翌日、洗い場に指名されたレオは、葉子の顔をみるやいなや、「ひいっ! 化け物!」と、お決まりのセリフを吐いた。
すると……
「あんたも、私と一緒に仕事をするのを罰ゲームだと思ってるの?」と、葉子はいつもにも増して低い声で言った。
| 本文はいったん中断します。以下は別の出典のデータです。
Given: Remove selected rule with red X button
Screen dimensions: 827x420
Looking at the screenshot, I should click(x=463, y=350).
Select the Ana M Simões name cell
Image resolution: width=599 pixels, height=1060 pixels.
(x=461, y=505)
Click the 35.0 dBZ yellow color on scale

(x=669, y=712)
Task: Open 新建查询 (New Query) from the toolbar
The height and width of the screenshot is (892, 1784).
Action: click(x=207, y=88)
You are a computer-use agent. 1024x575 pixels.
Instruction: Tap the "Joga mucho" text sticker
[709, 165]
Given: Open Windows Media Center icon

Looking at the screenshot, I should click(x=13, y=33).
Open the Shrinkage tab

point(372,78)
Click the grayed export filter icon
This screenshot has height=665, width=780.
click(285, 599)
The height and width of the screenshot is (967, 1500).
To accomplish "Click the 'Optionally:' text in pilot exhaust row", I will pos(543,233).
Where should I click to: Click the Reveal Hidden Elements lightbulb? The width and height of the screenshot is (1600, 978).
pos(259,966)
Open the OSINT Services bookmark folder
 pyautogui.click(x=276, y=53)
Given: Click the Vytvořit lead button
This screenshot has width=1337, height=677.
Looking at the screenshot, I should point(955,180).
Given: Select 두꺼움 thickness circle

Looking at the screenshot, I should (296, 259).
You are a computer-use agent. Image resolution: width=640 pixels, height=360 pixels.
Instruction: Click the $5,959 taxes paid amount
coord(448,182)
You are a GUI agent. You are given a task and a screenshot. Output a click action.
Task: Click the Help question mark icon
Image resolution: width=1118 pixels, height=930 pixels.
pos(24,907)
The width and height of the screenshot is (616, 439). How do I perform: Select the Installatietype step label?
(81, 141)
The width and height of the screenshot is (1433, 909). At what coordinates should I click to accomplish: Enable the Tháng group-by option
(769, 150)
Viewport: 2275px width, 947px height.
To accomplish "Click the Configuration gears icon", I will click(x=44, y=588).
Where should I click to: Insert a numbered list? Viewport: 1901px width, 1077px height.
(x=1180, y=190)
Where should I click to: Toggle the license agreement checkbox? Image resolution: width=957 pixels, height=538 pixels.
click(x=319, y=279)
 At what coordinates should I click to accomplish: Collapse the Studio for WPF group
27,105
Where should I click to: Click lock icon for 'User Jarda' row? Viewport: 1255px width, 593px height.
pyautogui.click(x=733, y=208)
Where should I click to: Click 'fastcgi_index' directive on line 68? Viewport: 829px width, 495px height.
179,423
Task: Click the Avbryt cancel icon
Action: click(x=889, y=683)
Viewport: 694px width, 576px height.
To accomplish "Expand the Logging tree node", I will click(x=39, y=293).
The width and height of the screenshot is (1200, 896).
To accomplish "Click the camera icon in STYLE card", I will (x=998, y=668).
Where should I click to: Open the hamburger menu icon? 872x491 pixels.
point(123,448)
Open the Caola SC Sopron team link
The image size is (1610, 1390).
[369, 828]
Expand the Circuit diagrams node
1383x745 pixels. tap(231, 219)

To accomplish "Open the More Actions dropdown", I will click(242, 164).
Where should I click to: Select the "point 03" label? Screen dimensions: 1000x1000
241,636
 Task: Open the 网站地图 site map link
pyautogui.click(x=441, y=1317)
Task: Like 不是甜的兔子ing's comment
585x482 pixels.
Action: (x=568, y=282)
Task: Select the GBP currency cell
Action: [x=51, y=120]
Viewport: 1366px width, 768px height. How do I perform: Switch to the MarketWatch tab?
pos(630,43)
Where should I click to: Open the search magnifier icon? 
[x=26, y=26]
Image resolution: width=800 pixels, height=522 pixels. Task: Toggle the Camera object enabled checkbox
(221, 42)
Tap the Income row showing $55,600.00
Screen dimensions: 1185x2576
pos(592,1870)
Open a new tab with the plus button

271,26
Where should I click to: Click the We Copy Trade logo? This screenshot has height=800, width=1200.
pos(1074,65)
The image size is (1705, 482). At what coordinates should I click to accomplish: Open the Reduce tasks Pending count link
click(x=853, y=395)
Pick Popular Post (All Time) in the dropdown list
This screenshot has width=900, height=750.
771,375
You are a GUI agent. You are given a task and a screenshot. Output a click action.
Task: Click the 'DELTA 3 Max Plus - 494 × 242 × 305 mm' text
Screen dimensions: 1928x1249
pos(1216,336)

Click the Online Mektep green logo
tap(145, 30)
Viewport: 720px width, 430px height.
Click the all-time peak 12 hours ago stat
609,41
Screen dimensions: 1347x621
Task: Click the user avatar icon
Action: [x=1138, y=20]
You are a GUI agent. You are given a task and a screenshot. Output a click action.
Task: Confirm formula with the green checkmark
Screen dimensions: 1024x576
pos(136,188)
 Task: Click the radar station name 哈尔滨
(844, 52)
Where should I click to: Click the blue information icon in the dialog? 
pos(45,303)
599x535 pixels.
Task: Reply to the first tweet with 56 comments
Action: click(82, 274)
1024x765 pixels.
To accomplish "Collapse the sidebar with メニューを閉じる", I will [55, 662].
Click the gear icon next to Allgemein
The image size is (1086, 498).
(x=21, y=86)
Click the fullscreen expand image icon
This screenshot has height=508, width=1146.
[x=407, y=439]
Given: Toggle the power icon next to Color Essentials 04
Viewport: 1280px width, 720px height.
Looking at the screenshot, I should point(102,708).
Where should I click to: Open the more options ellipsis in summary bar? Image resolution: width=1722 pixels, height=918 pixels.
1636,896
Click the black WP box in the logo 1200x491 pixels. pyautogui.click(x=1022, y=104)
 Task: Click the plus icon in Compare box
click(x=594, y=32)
「どうしたんですか、葉子さん? なんか、元気がないですけど」
「そう? 私はいつも通りのつもりだけどね。それより、さっきの質問に答えてよ」
「質問って、なんでしたっけ?」
「みんな、私と一緒に仕事をするのを罰ゲームだと思ってるみたいだけど、あんたもそう思ってるの?」
「私がそんなこと思うわけないじゃないですか。むしろその逆で、私はいつも葉子さんと仕事する時はドキドキしています。もっとも、それは興奮してるからではなく、恐怖のあまりずっと緊張してるからなんですけどね。ぎゃははっ!」
「ふーん。やっぱり、あんたもそうなんだ」
「えっ! いつもなら、怒ってセルフツッコミをいれるところなのに、葉子さんやっぱり変ですよ。最近なんかあったんですか?」
「昨日、木戸君からいろいろ言われて、へこんでるのよ」
「あいつの言うことなんて、気にしない方がいいですよ。あいつ自体、全然人間ができていないんだから」
「でも、みんなが私と仕事をするのを嫌がってるのは本当みたいだし、このまま私が洗い場に居続けたらみんなの迷惑になるから、誰かと代わった方がいいのかな?」
「そんなこと言っても、葉子さんはライン作業ができないから、井上さんの判断で洗い場に回されたんでしょ?」
「えっ! そんなの初耳なんだけど」
「マジですか! そんなの、葉子さん以外はみんな知ってますよ」
「じゃあ私は、これからどうすればいいの?」
「余計なことは何も考えず、これまで通り『洗い場の女王』に君臨していればいいんですよ」
「『洗い場の女王』か。なんかそれ、響きがいいわね」
「あれ? 葉子さん、もしかして、そのフレーズ気に入ってるんですか?」
「うん。かなりね」
「じゃあ、もう迷うことはありませんよ。他の者が何と言おうと、このまま洗い場に居続ければいいんですよ」
「うん、分かった。レオ、ありがとうね」
「ただ、私としては、『洗い場の女王』より『洗い場の幽霊』の方がしっくりくるんですけどね。ぎゃははっ!」
そういって笑い転げるレオに、葉子は透かさず「それ、意味が全く分からないから!」と、いつものように鋭いツッコミをいれていた。